Initiative to protect food systems in Asian mega delta launched in Can Tho
June 28th, 2022, following VietnamPlus. The "Securing the Food Systems of Asian Mega-Deltas for Climate and Livelihood Resilience" Initiative (AMD) was launched at a conference in the Mekong Delta city of Can Tho on June 28.
Home to 177 million people, of whom 36% are poor, the densely populated Asian mega-deltas are biodiverse, fertile and productive food baskets dominated by rice, fisheries and aquaculture that support millions of people beyond the delta dwellers themselves.
However, tens of millions of small-scale producers living in Asian mega-deltas face risks to food and nutrition security and livelihoods from impacts of climate change. The deltas are also severely affected by more frequent and more intense floods, sea-level rise and salinisation of freshwater and soil.
Therefore, this initiative aims to create resilient, inclusive and productive deltas - which maintain socio-ecological integrity, adapt to climatic and other stressors, and support human prosperity and wellbeing - by removing systemic barriers to the scaling of transformative technologies and practices at community, national and regional levels, said Dr. Björn Ole Sander, Chief Representative of the International Rice Research Institute (IRRI) in Vietnam and also head of the initiative.
It will focus on three major deltas in Asia, namely the Ganges-Brahmaputra Delta in Bangladesh and India, the Irrawaddy Delta in Myanmar, and the Mekong River Delta in Vietnam and Cambodia.

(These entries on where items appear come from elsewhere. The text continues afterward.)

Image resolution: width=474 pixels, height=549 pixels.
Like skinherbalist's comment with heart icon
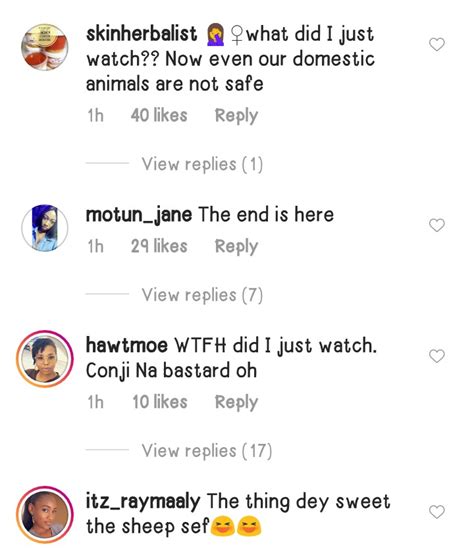pyautogui.click(x=437, y=44)
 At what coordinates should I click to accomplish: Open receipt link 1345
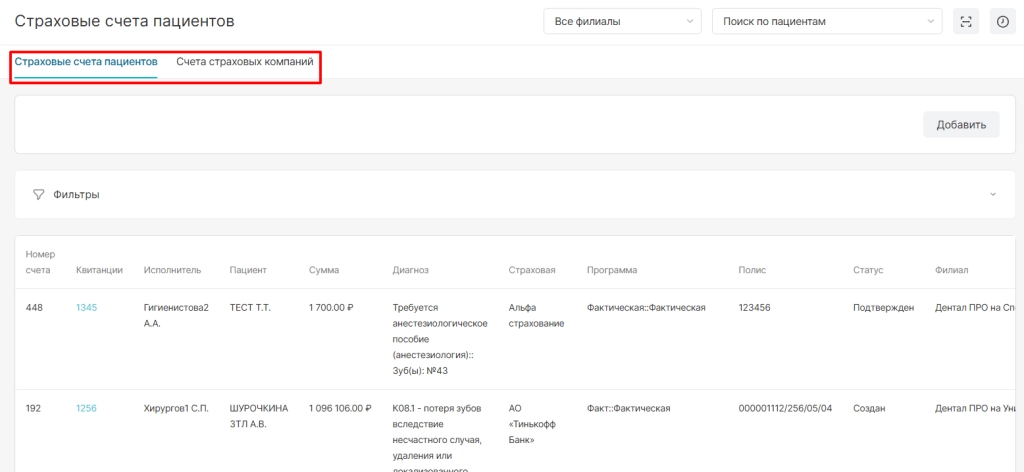(87, 308)

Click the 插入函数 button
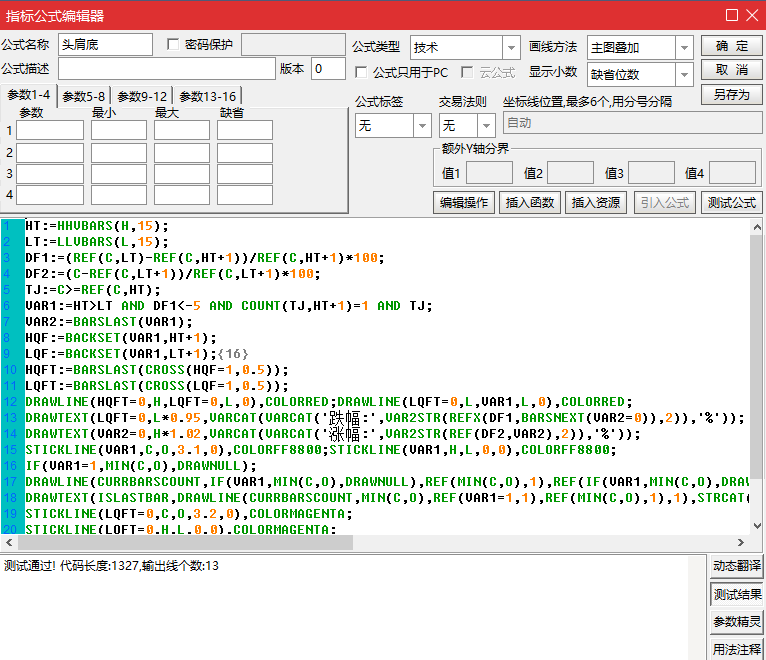point(529,202)
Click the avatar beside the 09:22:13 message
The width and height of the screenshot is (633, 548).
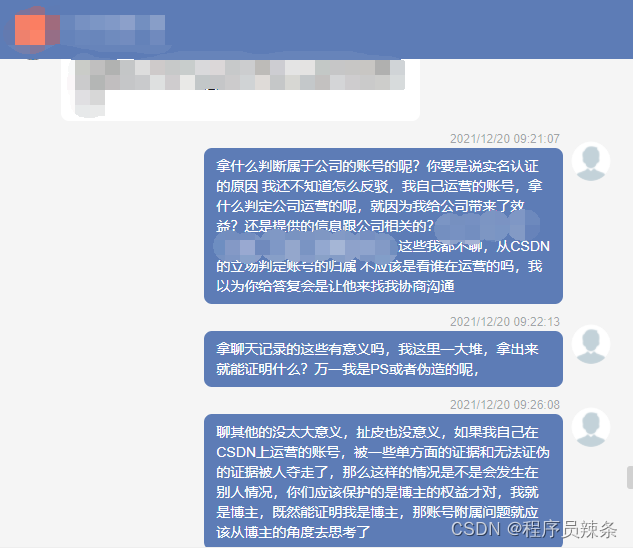591,344
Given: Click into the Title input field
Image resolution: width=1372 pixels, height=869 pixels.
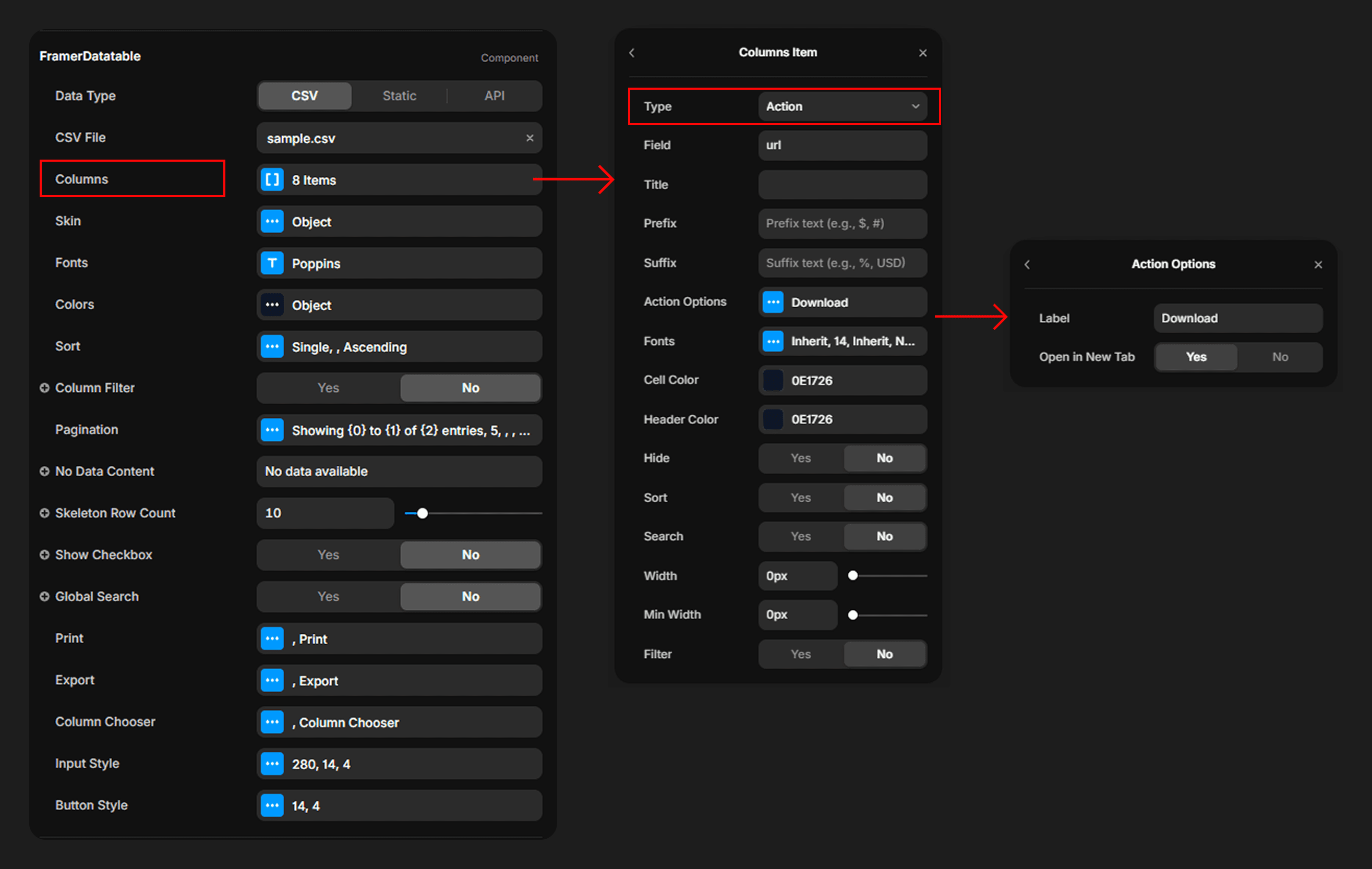Looking at the screenshot, I should point(842,185).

Le Thanh Tung, Deputy Director of the Department of Crop Production under the Vietnamese Ministry of Agriculture and Rural Development, said that the field of operation of the AMD Initiative is in line with his ministry's strategic development orientation in agriculture, farmers and rural areas.
The initiative's goals are in accordance with what Vietnam's agricultural industry wants to achieve in cooperating with the Mekong River Delta countries to stabilise food and goods for the region's people and respond to climate change, he added.